Pain will be measured with COMFORT scale computed by the sum of 8 sections with scores from 1 to 5. The sum will be scored as mild (<10 points), moderate (10-20 points) and severe (>20 points)

Sekundarne mjere ishoda

1. Concentration of plasma cytokines as inflammatory markers [Before surgery (baseline), 24 hour, 48 hour, 72 hour, day 7, day, and day 14 post-surgery.]

Determination of pro and anti-inflammatory cytokines interleukin (IL)-1beta, tumoral necrosis factor-alpha, IL-6, IL-8, IL-10, IL-12 (p70) (pg/milliliter) in plasma by luminex-based immunoassay.

2. Concentration of inflammatory derived-lipid mediators [Before surgery (baseline), 24 hour, 48 hour, 72 hour, day 7, day, and day 14 post-surgery.]

Determination lipid mediators such as eicosanoids and resolvin(s) in ng/ml by liquid chromatography coupled to mass spectrometry.

3. Concentration of total free thiols [At study entry, before surgery (2 baselines), and once a day until day 7 after surgery, then at 14 and 21 days-post-surgery.]

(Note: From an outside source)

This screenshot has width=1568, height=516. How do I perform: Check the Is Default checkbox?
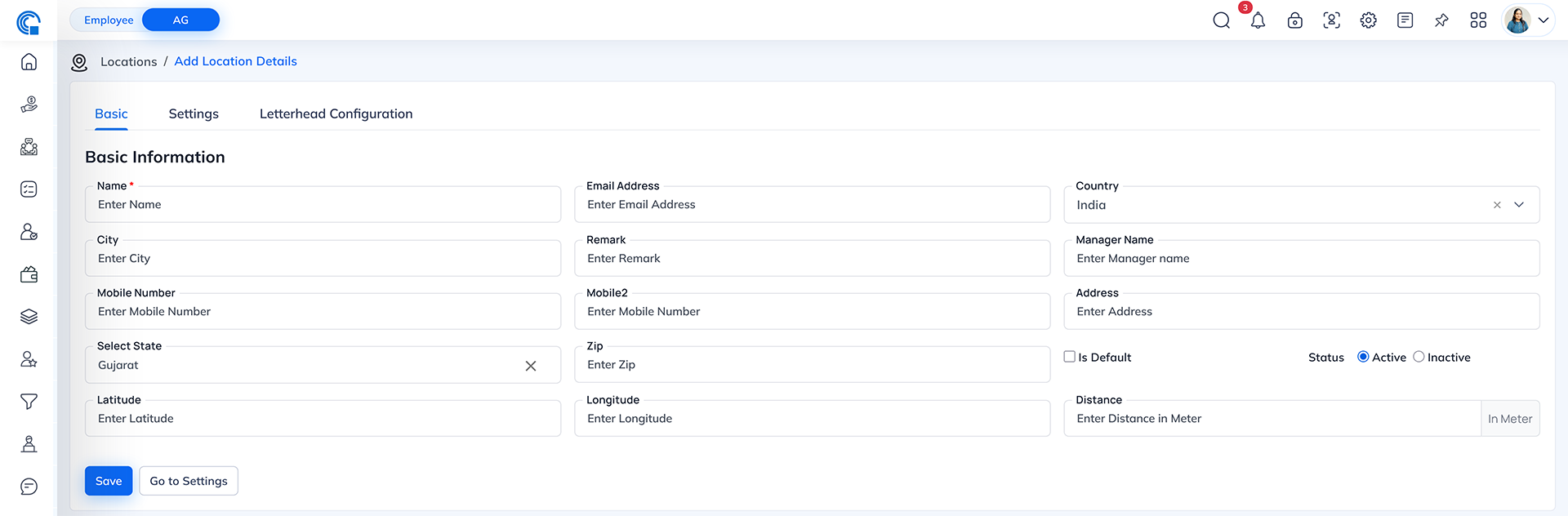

This will be measured in urine by ELISA in pg/milliliter

4. Concentration of nitrotyrosine [At study entry, before surgery (2 baselines), and once a day until day 7 after surgery, then at 14 and 21 days-post-surgery.]

This will be measured in urine by ELISA in micromol per liter (uM)

5. Concentration of reduced/oxidized glutathione ratio (GSH/GSSG) [At study entry, before surgery (2 baselines), and once a day until day 7 after surgery, then at 14 and 21 days-post-surgery.]

This will be measured in urine by ELISA in uM/milliliter

6. Concentration of 8-hydroxy-2-deoxyguanosine (8OHgD) [At study entry, before surgery (2 baselines), and once a day until day 7 after surgery, then at 14 and 21 days-post-surgery.]

This will be measured in urine by ELISA in pg/milliliter

7. Concentration of Ratio of F2-isoprostanes (F2-isop) and F2-isofurans (F2-isof) [At study entry, before surgery (2 baselines), and once a day until day 7 after surgery, then at 14 and 21 days-post-surgery.]

This ratio will be measured in urine in nmol/liter by Liquid chromatography coupled to mass spectrometry.